TASK
Can you rewrite the listing from the line with "You are a GUI" up to and including the line with "[x=614, y=117]", with "agent" replaced by "assistant" and nothing else changed?
--- DATASET EXTRACT ---
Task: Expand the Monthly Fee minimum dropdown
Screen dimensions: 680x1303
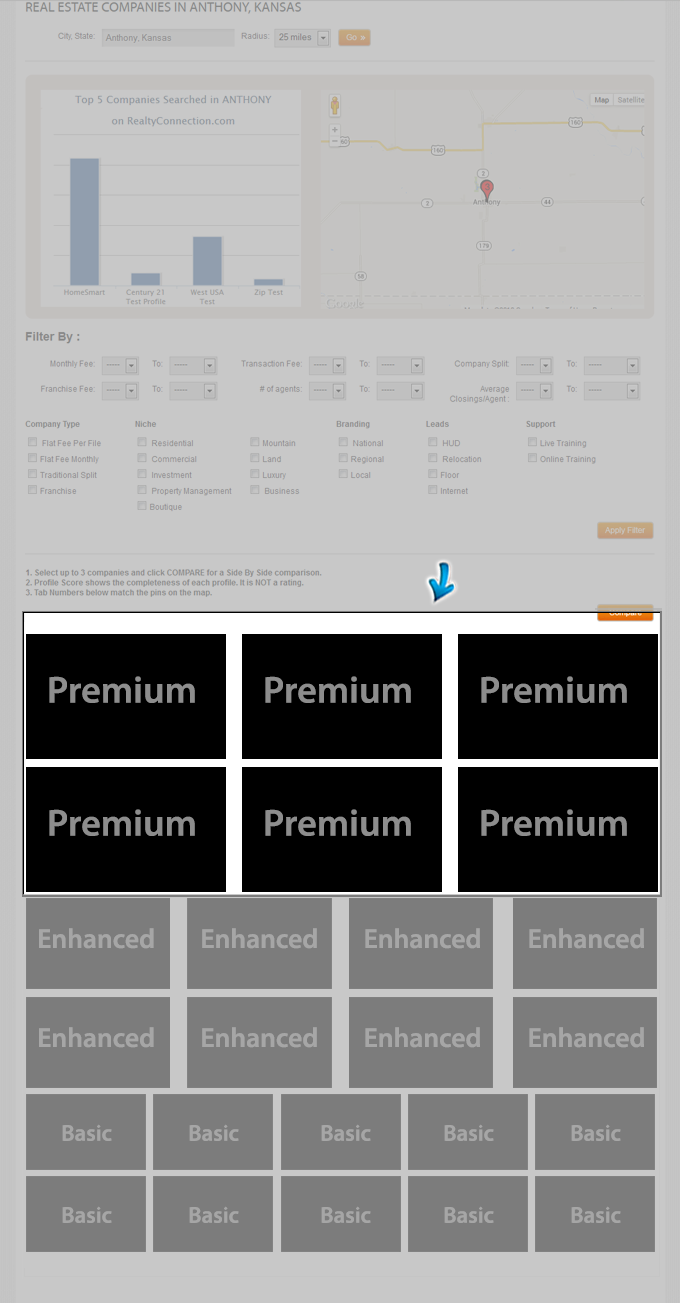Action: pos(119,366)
---
--- DATASET EXTRACT ---
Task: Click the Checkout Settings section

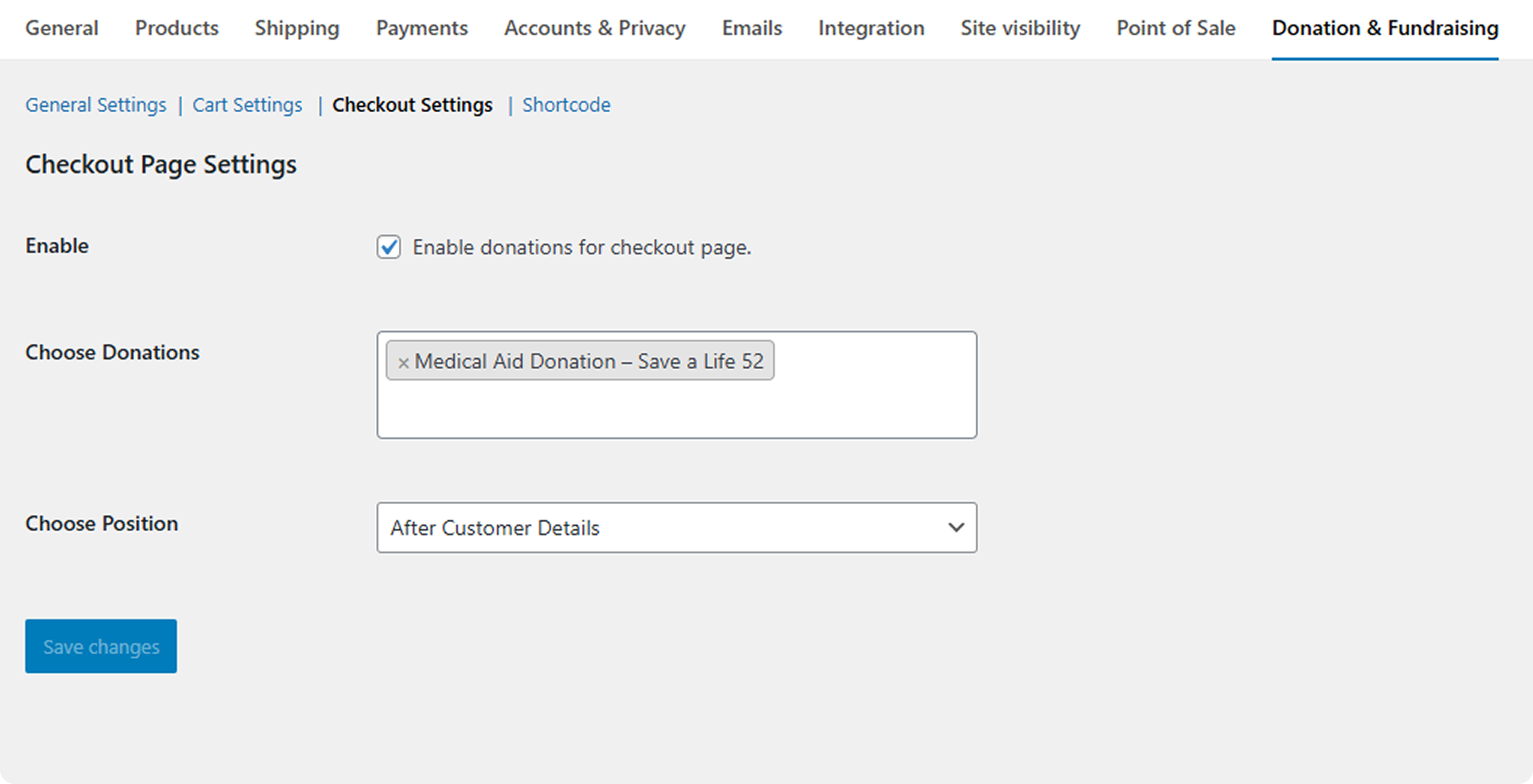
---
--- DATASET EXTRACT ---
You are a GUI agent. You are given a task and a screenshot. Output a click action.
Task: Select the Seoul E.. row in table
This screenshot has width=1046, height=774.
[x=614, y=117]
---
TASK RESULT
You are a GUI assistant. You are given a task and a screenshot. Output a click action.
Task: Select the Seoul E.. row in table
This screenshot has width=1046, height=774.
[x=614, y=117]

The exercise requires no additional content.